According to their interpretation, nearly everything—aside from Bitcoin—qualifies as a security that needs to be registered and disclosed. The DeFi ecosystem, which portrays itself as truly decentralized, operating on automated protocols without a central team or controlling party, presented a more difficult case. Gensler devoted a significant amount of time to arguing that the majority of DeFi was a centrally controlled system that used the appearance of decentralization as regulatory cover rather than being truly decentralized in any meaningful sense.
There is something to that argument, and the replies from the cryptocurrency sector at the time did not give it enough credit. Teams with substantial governance token allocations, administrative key maintenance, and the ability to upgrade the smart contracts through procedures that provide them with effective control over user funds are responsible for the development of a large number of DeFi protocols.
It is at least partially marketing to refer to those arrangements as “decentralized.” Gensler was correct to note that. He was less forthright about how the Howey Test, which was created in the 1940s to assess stock offers, fits clumsily onto the workings of automated liquidity pools and yield-farming procedures in ways that are difficult for even sympathetic legal experts to understand.

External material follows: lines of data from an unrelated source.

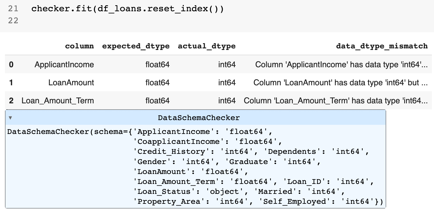Click the DataSchemaChecker estimator header label
The image size is (434, 214).
(199, 118)
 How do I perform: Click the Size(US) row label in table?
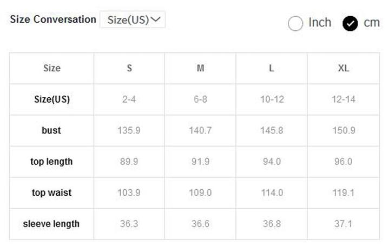click(51, 99)
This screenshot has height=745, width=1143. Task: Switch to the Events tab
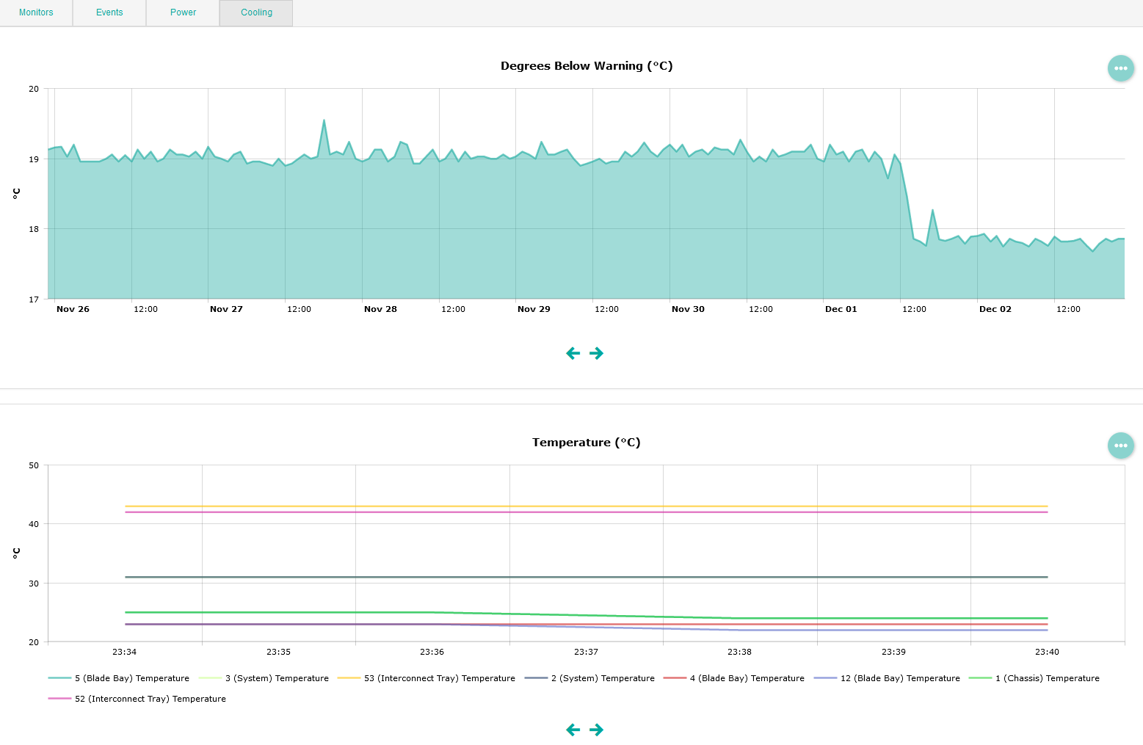point(109,12)
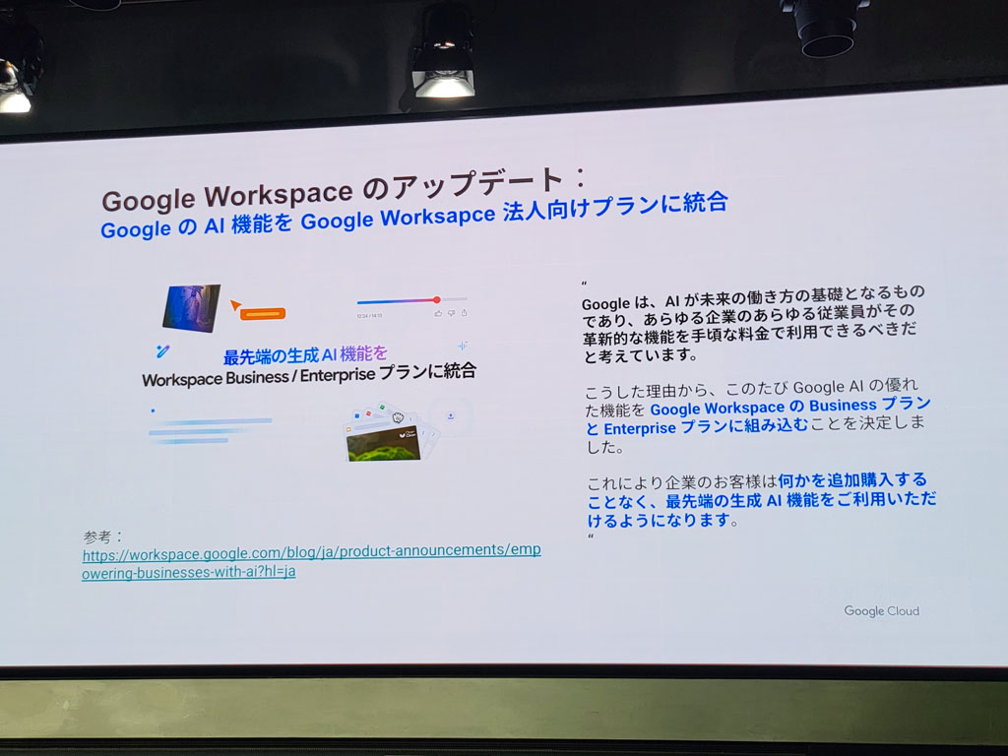Click the orange label tag next to cursor
This screenshot has width=1008, height=756.
click(x=263, y=314)
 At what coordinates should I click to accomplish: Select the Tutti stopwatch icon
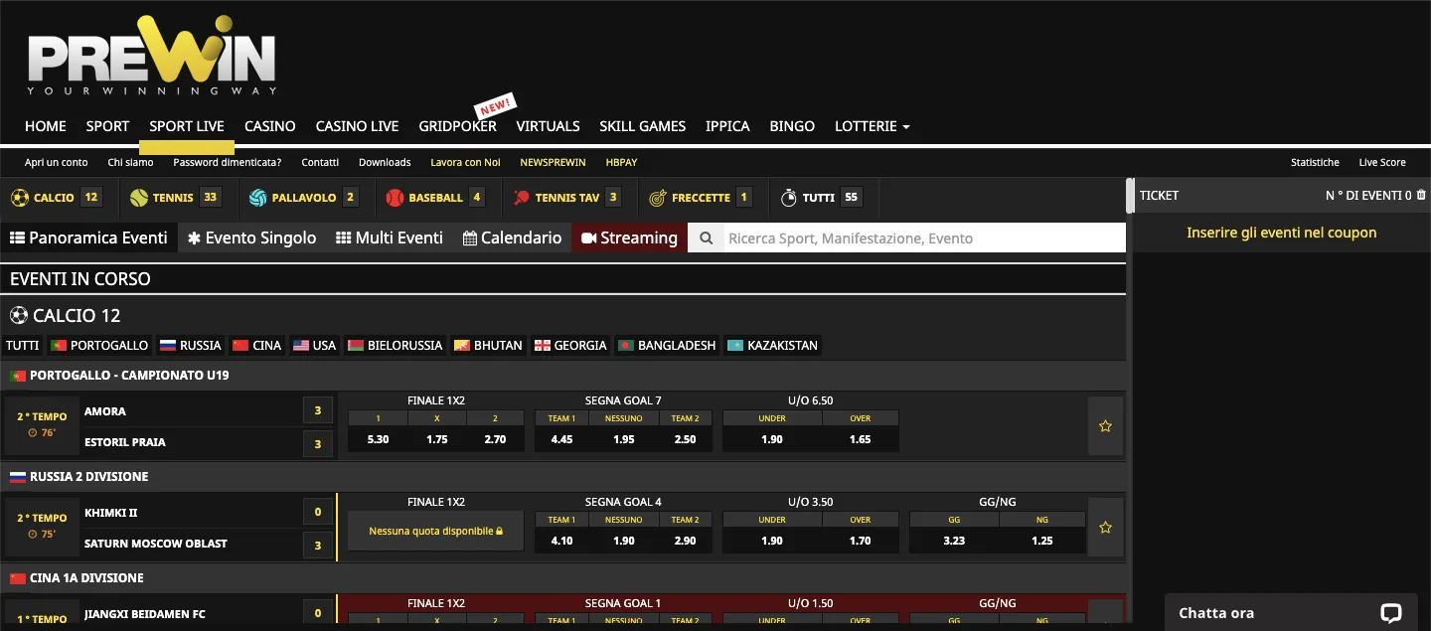click(x=788, y=197)
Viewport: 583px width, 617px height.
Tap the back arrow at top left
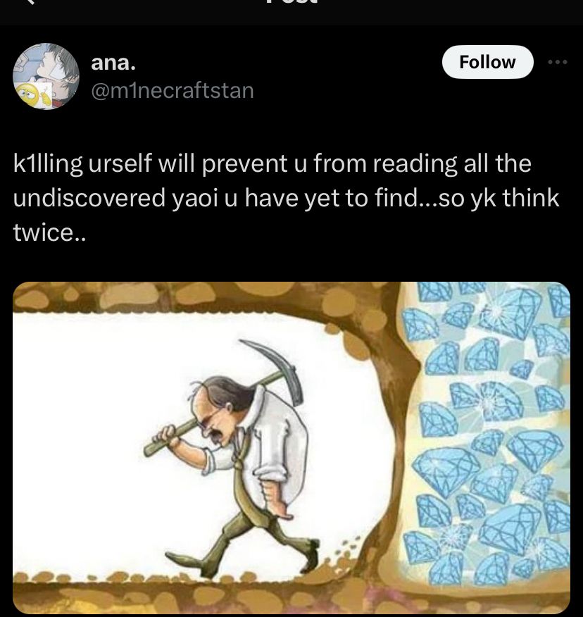[x=31, y=2]
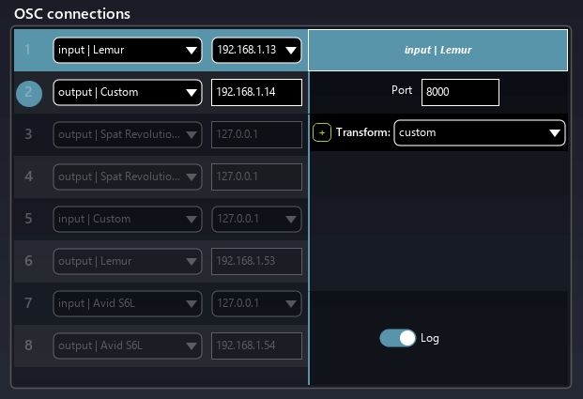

The record of enforcement is inconsistent. Significant victories were achieved by the SEC, including rulings against Terraform Labs, successful prosecutions of FTX figures, and a partial win in the Ripple case that proved certain tokens might be considered securities in certain situations.
It also had setbacks and losses, such as court rulings that limited the agency’s purported jurisdiction and a more general political climate that grew more antagonistic to Gensler’s strategy as the 2024 election cycle approached. Enforcement-by-litigation as an alternative to formal rulemaking was met with skepticism by a number of current federal judges. That is precisely what the cryptocurrency sector said, loudly and frequently, and it resonated with enough members of the political elite to be significant.
It’s difficult to ignore the fact that a lot of what Gensler created has rapidly unraveled since his departure. The SEC has changed its stance against the industry, halted enforcement actions, and withdrawn regulation recommendations in ways that imply the institutional support for the campaign did not last.
The question that still needs to be answered is whether the fundamental legal issues he brought up—such as whether digital assets qualify as securities, whether DeFi is genuinely ungovernable, and whether users of these platforms are entitled to the disclosures required by securities law—will be addressed through the legislative process, which Gensler’s detractors have consistently maintained is the proper forum, or if they will just remain unanswered while the market continues as usual.
Now the hearing chamber is silent. The lawsuits are either being dropped or settled. The frozen wallets are being unfrozen. It remains to be seen if the subsequent age yields better answers to the issues Gensler continued to pose, or if it just ceases asking them altogether.